INTRODUCTION: A Colorado study in 2014 determined levonorgestrel (LNG) emergency contraception (EC) to be completely accessible in 23% of pharmacies. No study has evaluated the availability of ulipristal acetate (UPA), which is a more effective form of EC, available by prescription in Denver. The goal was to assess availability of UPA EC, ability of pharmacy staff to answer questions about it, and determine if the American Society of Emergency Contraception (ASEC) educational tool was perceived as useful. METHODS: 134 retail pharmacies within 10-mile radius of the state capitol were included: one-half were randomized to receive the ASEC handout. Three pharmacies subsequently merged. (N=131) All pharmacies received a standard mystery call two weeks after the intervention mailing.

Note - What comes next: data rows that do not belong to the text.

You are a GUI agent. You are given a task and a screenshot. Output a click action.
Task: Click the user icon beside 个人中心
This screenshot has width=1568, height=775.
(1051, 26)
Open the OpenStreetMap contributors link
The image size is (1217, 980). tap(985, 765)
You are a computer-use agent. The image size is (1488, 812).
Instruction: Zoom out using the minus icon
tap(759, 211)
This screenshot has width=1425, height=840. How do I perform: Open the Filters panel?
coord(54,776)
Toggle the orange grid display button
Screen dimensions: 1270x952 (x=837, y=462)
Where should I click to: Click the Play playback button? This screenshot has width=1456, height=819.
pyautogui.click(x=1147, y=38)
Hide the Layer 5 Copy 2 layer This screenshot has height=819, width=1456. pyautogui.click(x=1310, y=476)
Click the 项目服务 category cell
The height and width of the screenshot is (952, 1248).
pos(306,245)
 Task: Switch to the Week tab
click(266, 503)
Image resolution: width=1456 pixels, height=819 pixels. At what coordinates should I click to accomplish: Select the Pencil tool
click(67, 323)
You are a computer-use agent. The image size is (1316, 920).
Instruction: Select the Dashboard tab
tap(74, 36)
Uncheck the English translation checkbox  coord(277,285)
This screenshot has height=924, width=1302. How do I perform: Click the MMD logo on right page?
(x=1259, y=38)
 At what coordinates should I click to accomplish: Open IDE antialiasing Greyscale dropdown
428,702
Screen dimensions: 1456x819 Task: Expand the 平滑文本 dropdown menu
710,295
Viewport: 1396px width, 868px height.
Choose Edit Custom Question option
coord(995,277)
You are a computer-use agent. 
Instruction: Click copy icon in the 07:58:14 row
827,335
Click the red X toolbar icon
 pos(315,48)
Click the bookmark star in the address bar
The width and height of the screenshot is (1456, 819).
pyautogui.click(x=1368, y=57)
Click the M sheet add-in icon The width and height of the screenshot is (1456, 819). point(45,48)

The pharmacies receiving the handout received additional calls one and 9 weeks after the original call, to assess handout usefulness and were asked about the intervention tool. RESULTS: UPA EC was reportedly available in only 24, or 18.3%, of pharmacies. 36.4% of pharmacy staff members counseled that there was no difference between UPA and LNG EC. Only 18.6% of pharmacy staff seemed aware of the higher efficacy of UPA. Few pharmacy staff recalled seeing the ASEC handout: 13/65 (20%) at one week and 3/65 (4.6%) at nine weeks. One site reported that the handout was posted. CONCLUSION: Although UPA is available by prescription (therefore covered under the Affordable Care Act) and has a higher efficacy than LNG EC, it is not readily available. A single educational intervention did not have lasting value to pharmacists.